The Corner

Sports

Finally, Transgender Sports Rules That Make Sense

Is it fair to allow athletes who are biologically male to compete in sports for women? Many say that it’s obviously unfair and should not be allowed, while others (“progressives,” mostly) insist that it is a violation of the rights of transgender individuals to exclude them from whatever they want to do.

In today’s Martin Center article, Harrington Shaw reports that the National Association of Intercollegiate Athletics has written sensible rules to cover this matter.

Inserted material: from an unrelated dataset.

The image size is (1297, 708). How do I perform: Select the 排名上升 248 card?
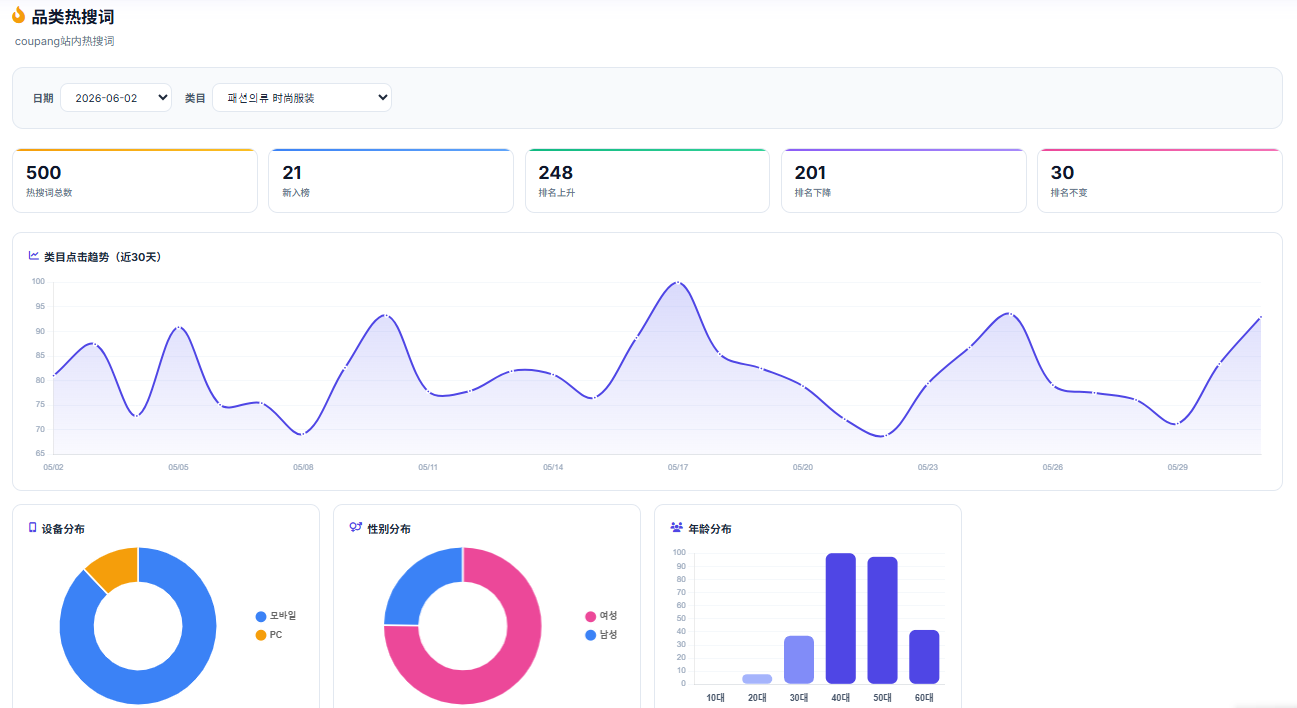647,181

He writes: “In April of 2024, the National Association of Intercollegiate Athletics (NAIA) unanimously passed a new transgender policy, which states that only ‘student-athletes whose biological sex is female’ may participate in women’s sports. Additionally, athletes whose biological sex is female, but who have ‘begun masculinizing hormone therapy,’ are ineligible for intercollegiate competition. On the other hand, all eligible NAIA athletes may participate in men’s sports, regardless of their biological sex.”

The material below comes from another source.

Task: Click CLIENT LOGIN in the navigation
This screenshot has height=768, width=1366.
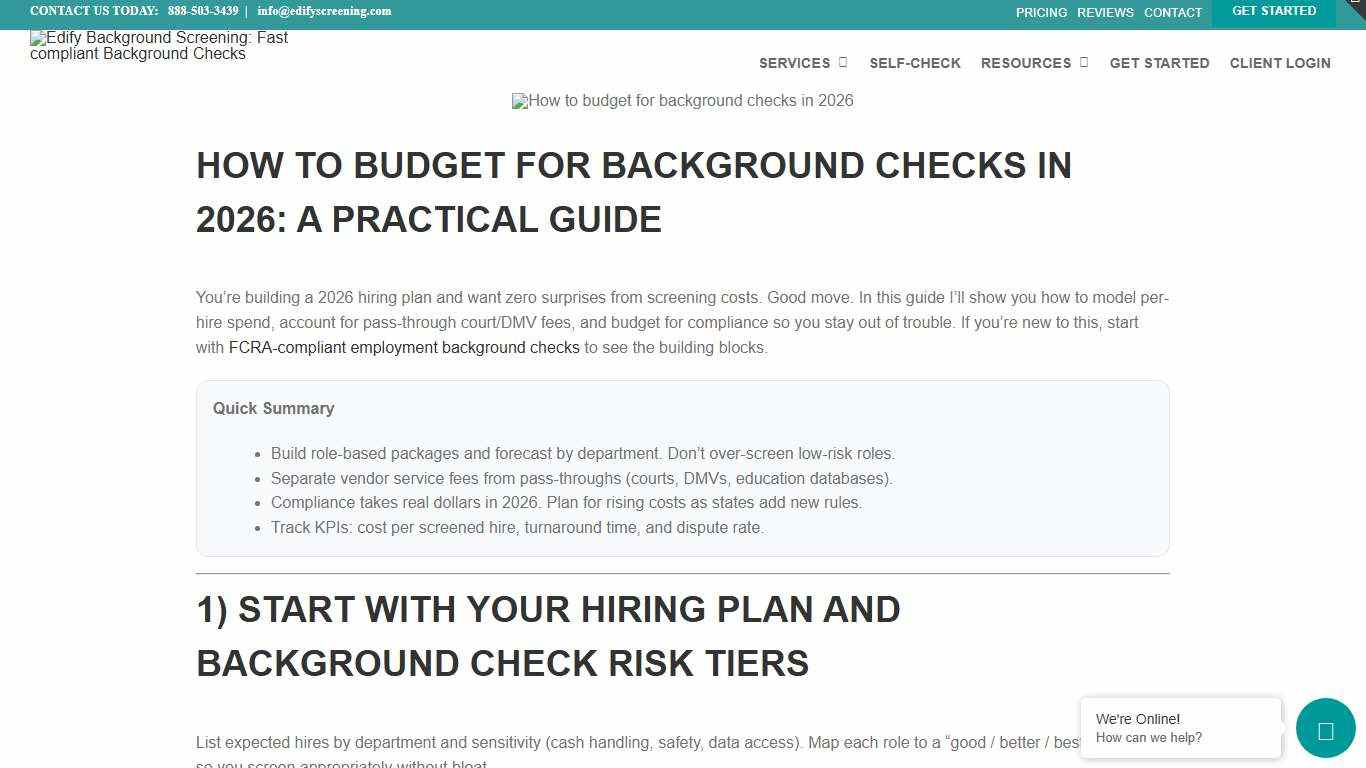Action: pyautogui.click(x=1280, y=62)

NAIA schools are smaller ones, not the big NCAA schools.

Shaw believes that ensuring fair competition is more important than pursuing the leftist obsession with “inclusion.” I think he’s right.

He concludes, “The NAIA’s transgender policy provides a promising framework for protecting fair competition in women’s sports while steering clear of the ideological fervor surrounding transgender issues in our current politics.”

George Leef is the the director of editorial content at the James G. Martin Center for Academic Renewal. He is the author of The Awakening of Jennifer Van Arsdale: A Political Fable for Our Time.